As she stepped off the elevator, she was relieved to see that the offices were still open. Well, she thought, my first finding is that Ken Asano runs this place with an iron hand, just the way Yoshida did. Total dedication. Through floor-to-ceiling glass doors she could see the receptionist at the desk, now excitedly chatting on the phone. Tam waved, and the smiling woman immediately buzzed her through. Just like that. No different from the last time.

Doesn't look to be any MITI conspiracy here, she thought. What exactly had made Allan so worried?

She bowed and handed over her meishi, her business card.

"Asano-san, onegai shimasu."

CHAPTER SIX

"Matt, why don't you just send your action over to the 'bean pit' for chrissake?" The phone line from Chicago crackled. "That's where the crapshooters are."

"Jerry, I wouldn't know a soybean if I ate one."

"Hell, half of those loonies over there buying and selling 'bean contracts wouldn't know one either.
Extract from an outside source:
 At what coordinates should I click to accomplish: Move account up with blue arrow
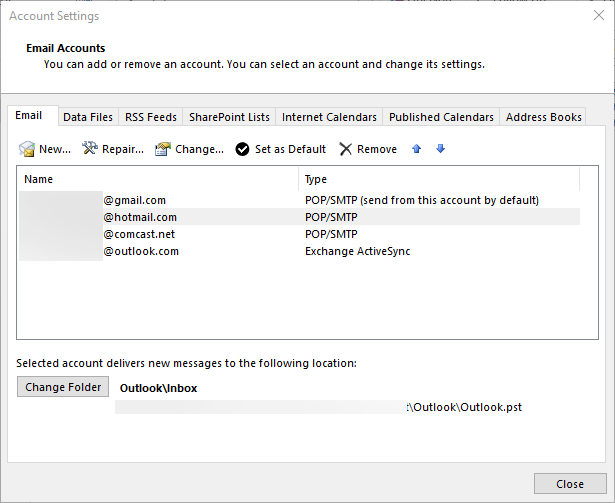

Come to think of it, I don't know anybody over on the Merc who's ever even seen a pork belly. Do they really exist?" He was yelling to make himself heard over the din of the floor of the Board of Trade. Futures on commodities were being bought and sold all around him. Just then he paused, followed by a louder yell. "Right, I'll buy five, at the market. Yeah. I'm talkin' one and thirteen bid. What? You've got to be kidding. No way." Pause. I could almost see the blue-jacketed floor traders frantically hand-signaling each other. Then he yelled again. "Christ, Frank, I'm already long forty at sixteen. I'm getting murdered here. You guys are killing me… All right, all right, I'll pay fourteen for ten. Yeah… Shit. Hang on, Matt. I gotta write this down on a ticket… Jesus, I should be selling Hondas like my brother-in-law down in Quincy. Sits on his butt all day, screws his bookkeeper at lunch, and the man's making a bundle." Pause. "Hell, Matt, what'd I just say?"